A few months ago, I was so thrilled when he read that having too much soy in your diet could be unhealthy, for up to this point the man's snack of choice was edamame. I don't want to rain on my Little Honey's (tm) parade, but there was nothing worse than being in the same room with him after he downed a bowl of soybeans. It probably smells better living next door to a paper plant than being in the room with him..... I would rather not clean the litterbox for three days than having to smell him after soybeans. It's wretched and he is so proud, proving that for some, their farts can do no wrong. One day after the Little Honey blasted some air biscuits while watching the Bengals game, the neighbor came over, exclaimed "smells like toots in here", and hastily left.

They are that bad.

Last night, as I lay in bed dozing off to sleep with the cool night breeze coming in through the window, I could smell the wonderful scents of nature; lilacs, grass, pine, fresh rain. I conceded to the fragrant air as it began to carry me away from the doldrums of everyday life and transcend me into dreamland. I was floating on a white, puffy cloud until a hot, spoiled egg, with an under note of onion, gas creeped into my subconscious and violently hurled me back into reality. The Little Honey was busy creating a dutch oven that could overpower small children and it was starting to leak out from underneath the sheets in an effort to bring evil and darkness onto the Earth.

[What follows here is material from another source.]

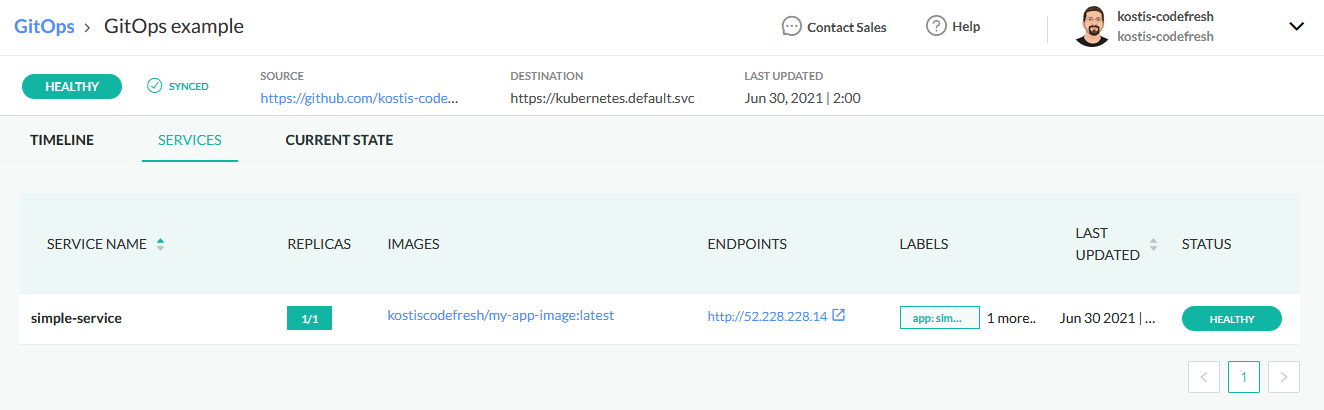Switch to the Timeline tab
Screen dimensions: 1324x410
(62, 140)
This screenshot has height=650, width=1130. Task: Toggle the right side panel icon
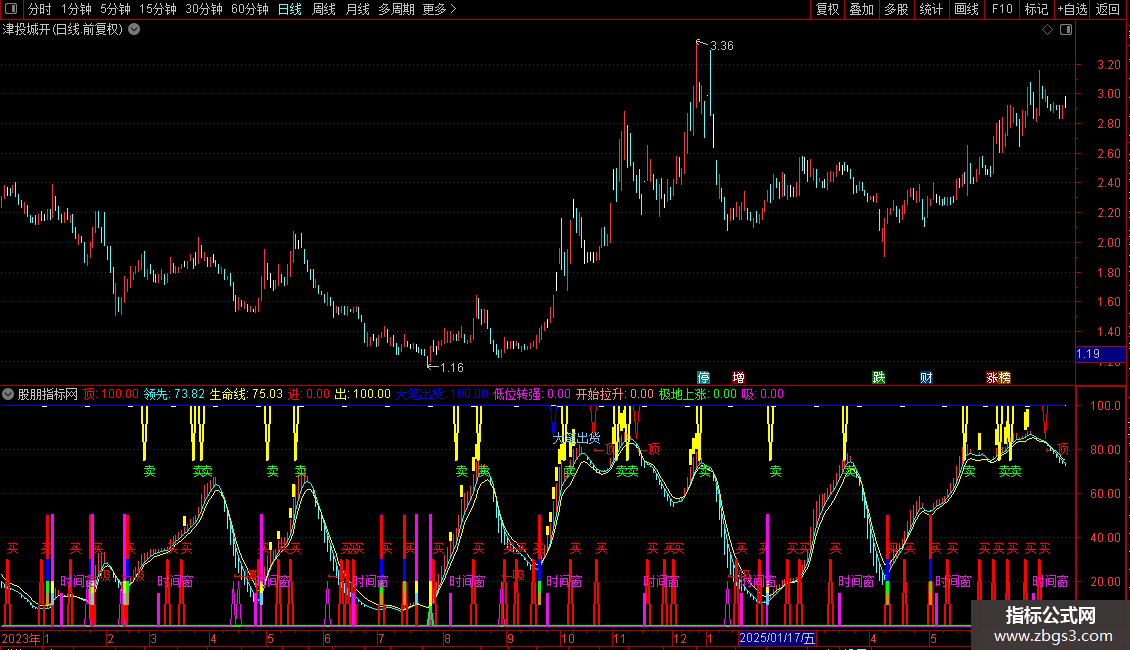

This gas smelled like the ugly, olive green that people used to decorate their kitchens with in the 1970's. This gas was staining the bed and with every move I made to escape it, it clobbered me back into submission. The Little Honey (tm) tried to play possum, a feat he failed miserably, as he lay there giggling like an idiot. When I started to gasp, choke, and complain he declared that he would fix this awful situation he created and jumped up to right the wrongs of his ways............. In other words, he turned on the ceiling fan.

A ceiling fan that is not made of artificial wooden vinyl, but crafted from golden and magic, with the force of seventy gazillion ocean breezes that can banish any loathsome, repulsive aromas into Siberia.


That odor lingered all night long. The gas was the Kato Kalin to my Brentwood manner, and it would not just fuck off and dissipate. The next morning, I had to change the sheets, stuff the comforter in the dryer with a scented sheet, and Febreeze bomb the mattress pad.


This is the man who holds my heart and whom I am going to marry.

I'm a lucky gal.


  1. Ok that sounds SOOOO much worse than my boyo's problem. Although one night it was so bad that I snuck into the bathroom to get away from it and when I checked to see if the coast was clear he was awake and thought it had been me (since I was the one peeking out of the bathroom). I had to laugh! It was so bad that he woke himself up!

    However... it's been a while... they're generally just annoying and not deadly. You must REALLY love him.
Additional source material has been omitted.